Işınsu, 1970’li yıllardan itibaren hem içine doğduğu çağı selamlamış hem de insana ilişkin her şeyin izini sürmüştür. Eserlerinde alkış almayı değil, edebiyatı yüceltmeyi ilke edindiğini hissederiz. Onun toplumsal gerçeklerle derdi vardır. Art arda yazdığı, Azap Toprakları, Tutsak, Çiçekler Büyür romanlarıyla Türkiye dışındaki Türklerin trajedisini dile getirmiştir. 70 ve 80 kuşağı için büyük önem taşıyan iki romanından ayrıca söz etmezsek olmaz tabii: Sancı ve Canbaz... Sancı’da o yılların sosyal gerçeğini basit bir gençlik hareketi olarak anlatmak yerine, ideolojik kavganın nedenlerini açıklamaya çalışır. Canbaz’ daysa İlhan Kasapoğlu karakteri üzerinden Türk solunun ve kapitalizmin eleştirisi bağlamında 1970 sonlarında Türkiye’nin panoramasını çizer.
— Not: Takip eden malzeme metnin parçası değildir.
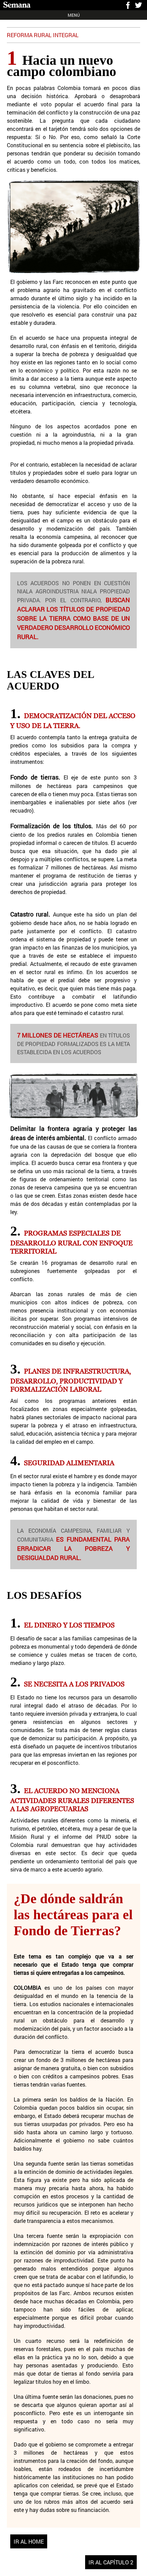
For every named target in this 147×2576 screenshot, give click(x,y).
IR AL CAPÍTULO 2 (111, 2562)
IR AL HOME (29, 2541)
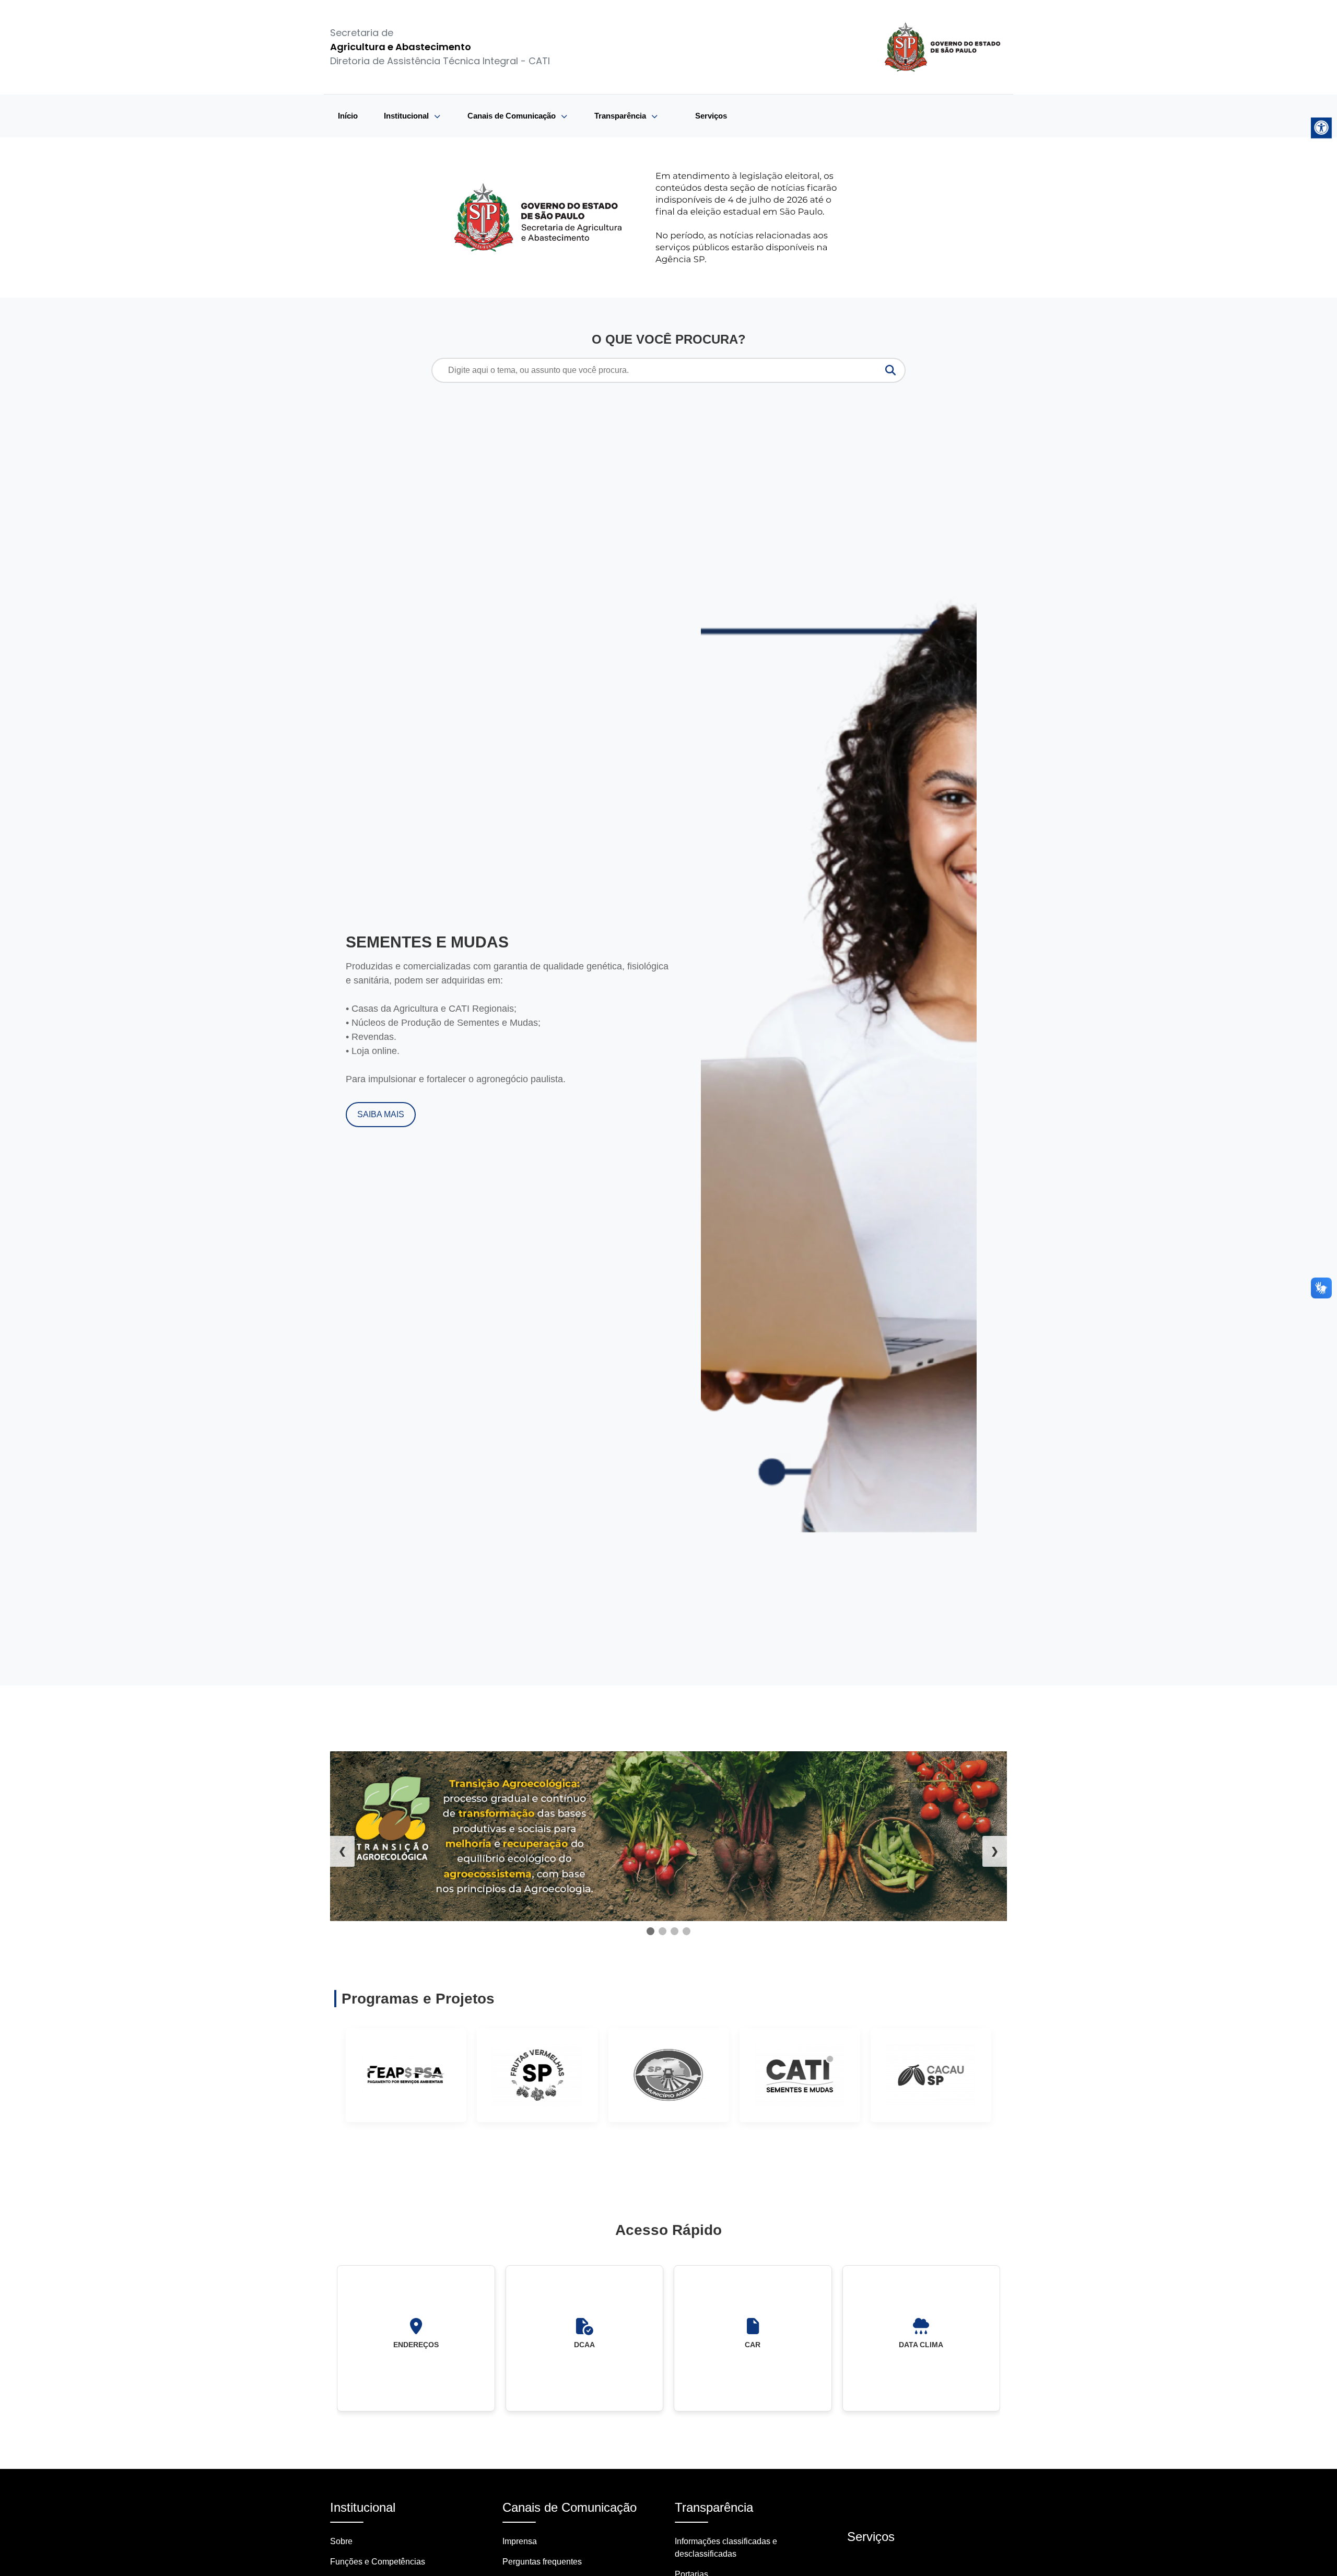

Denemeler ve tiyatro oyunları da yazan Işınsu, 1971 yılında aylık fikir ve sanat dergisi Töre’yi çıkarmıştır. Derginin kurucusu Halide Nusret Zorlutuna, yöneticisi Işınsu’dur. Dergide Arif Nihat Asya, Yavuz Bülent Bakiler, Sadi Somuncuoğlu gibi kişilerin şiirleri ve yazıları yayımlanır.

Romanlarında kadın tutsaklığı, Türklerin tutsaklığı, Türkiye’nin sancıları ön plana çıkar. Aynı anda bu kadar çok noktaya dokunabilmeyi başaran yazar, son dönem eserlerinde tasavvufa yönelmiş ve Yunus Emre, Hacı Bayram Veli ve Hacı Bektaş Veli’nin hayatlarını ele almıştır. İlk romanından beri tasavvufi roman yazmayı isteyen Işınsu, bunu yapabilmek için Yunus’u hissetmek gerektiğini düşünür. Öyle de olur. Bu eserler yıllar boyunca pişer, hazırlanır.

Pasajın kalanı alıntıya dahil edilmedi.